Early Computer Games
History of Computer Games
When computers were first developed using microprocessors back in the 1970's, computer games were some of the first applications developed. These early forms of computer entertainment captivated children and adults alike. One of the first such games was "Pong". It was a kind of Ping-Pong that could be played against an opponent or against the computer. The computer screen displayed a paddle for each player, which was just a simple line. A "ball" was displayed that moved across the screen. This ball was just a light that was moved by the computer in a predictable path. When the ball struck something like the top of the screen or a player's paddle, the ball would have it's trajectory altered to a new path. Players had to hit the ball with their paddle to reverse the ball towards their opponent. If they missed the ball, a point would be scored by the other player. Like Ping-Pong, when a player reached the maximum score, the entire game was over. Pong was released by Atari in 1972 and started the video gaming industry. This early computer game was an instant hit and proved that small computers were going to be a huge commercial success.

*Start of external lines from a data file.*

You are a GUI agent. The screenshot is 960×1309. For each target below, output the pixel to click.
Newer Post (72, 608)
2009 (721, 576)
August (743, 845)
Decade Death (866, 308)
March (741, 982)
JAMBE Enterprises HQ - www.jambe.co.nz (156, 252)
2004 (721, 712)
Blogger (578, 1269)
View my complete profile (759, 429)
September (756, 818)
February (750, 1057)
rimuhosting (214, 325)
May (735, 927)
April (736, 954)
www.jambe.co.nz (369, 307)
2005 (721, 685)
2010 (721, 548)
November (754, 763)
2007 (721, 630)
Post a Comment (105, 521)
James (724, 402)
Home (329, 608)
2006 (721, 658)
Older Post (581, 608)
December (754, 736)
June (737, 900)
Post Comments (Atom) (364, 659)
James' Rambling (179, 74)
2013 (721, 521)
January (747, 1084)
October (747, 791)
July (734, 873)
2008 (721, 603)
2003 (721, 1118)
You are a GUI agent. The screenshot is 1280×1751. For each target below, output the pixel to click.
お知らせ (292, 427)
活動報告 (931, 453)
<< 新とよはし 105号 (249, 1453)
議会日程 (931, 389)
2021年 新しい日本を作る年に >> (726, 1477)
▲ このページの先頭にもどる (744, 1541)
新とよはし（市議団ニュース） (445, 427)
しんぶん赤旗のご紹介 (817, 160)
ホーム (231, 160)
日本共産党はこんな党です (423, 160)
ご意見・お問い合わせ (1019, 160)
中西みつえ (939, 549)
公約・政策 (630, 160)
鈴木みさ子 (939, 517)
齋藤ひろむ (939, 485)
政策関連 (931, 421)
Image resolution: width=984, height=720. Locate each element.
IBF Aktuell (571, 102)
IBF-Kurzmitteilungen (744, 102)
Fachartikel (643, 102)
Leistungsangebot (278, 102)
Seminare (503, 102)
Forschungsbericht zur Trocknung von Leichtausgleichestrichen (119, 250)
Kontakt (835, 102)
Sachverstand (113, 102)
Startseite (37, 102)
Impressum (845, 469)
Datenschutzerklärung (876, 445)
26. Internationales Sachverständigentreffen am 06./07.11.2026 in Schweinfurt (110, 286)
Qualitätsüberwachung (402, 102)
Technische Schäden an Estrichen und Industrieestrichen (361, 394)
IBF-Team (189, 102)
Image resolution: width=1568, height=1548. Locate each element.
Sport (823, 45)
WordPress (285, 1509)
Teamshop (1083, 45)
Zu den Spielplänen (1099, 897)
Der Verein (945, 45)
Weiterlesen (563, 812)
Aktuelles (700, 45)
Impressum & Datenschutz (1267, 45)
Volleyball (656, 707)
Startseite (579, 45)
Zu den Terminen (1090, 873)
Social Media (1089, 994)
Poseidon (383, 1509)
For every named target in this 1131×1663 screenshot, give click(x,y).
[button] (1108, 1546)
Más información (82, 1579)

Early Computer Video games
The video game pioneers
After Atari made Pong, several other games began to become available. Many of these became quite popular. The Pac-Man video game, released by Namco in 1980, was much more complex than Pong and has been an immense success. Pac-Man added several elements that advanced the video gaming industry. Players were able to control their character and gain points through controllable actions. A maze was diplayed that required players to successfully navigate. Computer generated monsters persued the player's character and could easily eliminate the player. Computer generated music was played while the game was active. Pac-Man entered the video gaming market when shooting games such as Asteroids and Space Invaders were popular. Despite the later entry of Pac-Man into the industry, it has been credited with being the most famous arcade game of all time. Namco later introduced an authorized spin-off of Pac-Man but many un-authorized spin-offs made their way into the computer gaming market. Ms. Pac-Man, Pac-Man Plus and Junior Pac-Man were early computer game applications that built on the success of Pac-Man. These titles were among about 30 that Namco identified during lawsuits that they initiated against other companies.